Sports reign supreme here, as they should in an area where world records were once broken. The state of the art Lee Valley Hockey and Tennis Centre comes equipped with 10 court and two hockey pitches available for public use year-round. There’s also the one-of-a-kind VeloPark open for all sorts of two-wheeled fun, from track cycling and road racing to BMX and mountain biking.
Equally as renowned as New York’s Broadway Theater District, London’s West End is widely acclaimed for its award-winning theater productions and vast variety of shows and musicals. Seeing a ‘West End Show’ is a popular pastime for tourists and locals alike, with regular performances of a number of world renowned titles like Andrew Lloyd Webber’s Cats, The Phantom of the Opera, Les Miserables, Blood Brothers and many award-winning film actors from both England and the United States choosing to take to the West End stages. Recent hits like The Lion King, Mamma Mia! and We Will Rock You, have helped increase West End visitors to over 13 million annual show-watchers.
So infamous is the East London Street of Brick Lane that there was even an award winning novel and movie penned with the same name.

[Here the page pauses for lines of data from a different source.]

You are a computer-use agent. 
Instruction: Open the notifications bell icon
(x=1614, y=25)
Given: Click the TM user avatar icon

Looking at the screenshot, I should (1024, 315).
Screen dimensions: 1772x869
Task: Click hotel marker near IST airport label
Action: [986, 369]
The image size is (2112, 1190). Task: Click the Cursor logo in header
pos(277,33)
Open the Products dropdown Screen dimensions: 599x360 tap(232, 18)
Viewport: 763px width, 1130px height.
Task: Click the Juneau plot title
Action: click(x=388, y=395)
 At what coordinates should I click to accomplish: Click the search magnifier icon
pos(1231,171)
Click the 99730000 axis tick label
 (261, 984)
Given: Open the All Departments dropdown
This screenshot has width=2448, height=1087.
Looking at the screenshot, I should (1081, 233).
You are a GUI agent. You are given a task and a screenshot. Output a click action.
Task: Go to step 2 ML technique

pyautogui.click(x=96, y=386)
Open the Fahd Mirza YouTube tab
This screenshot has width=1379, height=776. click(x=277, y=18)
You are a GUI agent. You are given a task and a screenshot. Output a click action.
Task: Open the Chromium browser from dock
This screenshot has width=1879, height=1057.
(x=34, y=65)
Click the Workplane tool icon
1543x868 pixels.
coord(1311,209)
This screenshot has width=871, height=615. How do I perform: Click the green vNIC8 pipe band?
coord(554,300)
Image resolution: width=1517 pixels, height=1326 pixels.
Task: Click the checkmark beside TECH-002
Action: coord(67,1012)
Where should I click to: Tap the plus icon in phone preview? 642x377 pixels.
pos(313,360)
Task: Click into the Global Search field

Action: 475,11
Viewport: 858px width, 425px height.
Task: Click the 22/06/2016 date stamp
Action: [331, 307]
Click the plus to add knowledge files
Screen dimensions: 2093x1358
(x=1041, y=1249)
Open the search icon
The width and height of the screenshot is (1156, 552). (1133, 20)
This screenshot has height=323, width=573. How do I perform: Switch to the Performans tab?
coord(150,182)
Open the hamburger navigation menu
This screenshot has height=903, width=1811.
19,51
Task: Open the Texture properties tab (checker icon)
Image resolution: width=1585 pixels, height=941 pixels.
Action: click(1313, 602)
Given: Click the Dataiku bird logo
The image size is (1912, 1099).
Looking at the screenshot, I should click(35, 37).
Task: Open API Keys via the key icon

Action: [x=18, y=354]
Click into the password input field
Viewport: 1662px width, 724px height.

The street, running from Bethnal Green to Whitechapel via the equally famous Spitalfields, has a rich multicultural history, first as home to a sizable Jewish population and more recently, as a settlement for many of London’s Bangladeshi immigrants. These days, Brick Lane and its surroundings are renowned for showcasing the eclectic and retro arts and fashions of the East End, as well as the being the destination of choice for curry lovers.
Brick Lane has earned itself a reputation as the go-to destination for sourcing vintage threads, with its annual Alternative Fashion Week cementing its status as an innovative and fashion-forward region of up and coming designers. Vintage stores and retro boutiques are dotted along the street, alongside a growing population of young, local designers, but the real draw cards are the weekly markets.
Renowned throughout Victorian times as the home of the working class, the birthplace of Cockney Rhyming Slang and the stomping ground of the notorious Jack the Ripper, London’s East End has long been associated with the grittier side of the capital. But despite its rough-around-the-edges image, the East End remains one of Londoners’ favorite haunts and its high population of young and immigrant residents has made it one of the city’s most cosmopolitan and ever-evolving districts, teeming with fashion-forward nightclubs, vintage emporiums and modern art galleries.
Since the Olympic Games took over the city in 2012, East London has undergone a 21st-century makeover, with the vast Queen Elizabeth Olympic Park now sprawling over Stratford and a cluster of glitzy shopping malls and chic eateries springing up around it.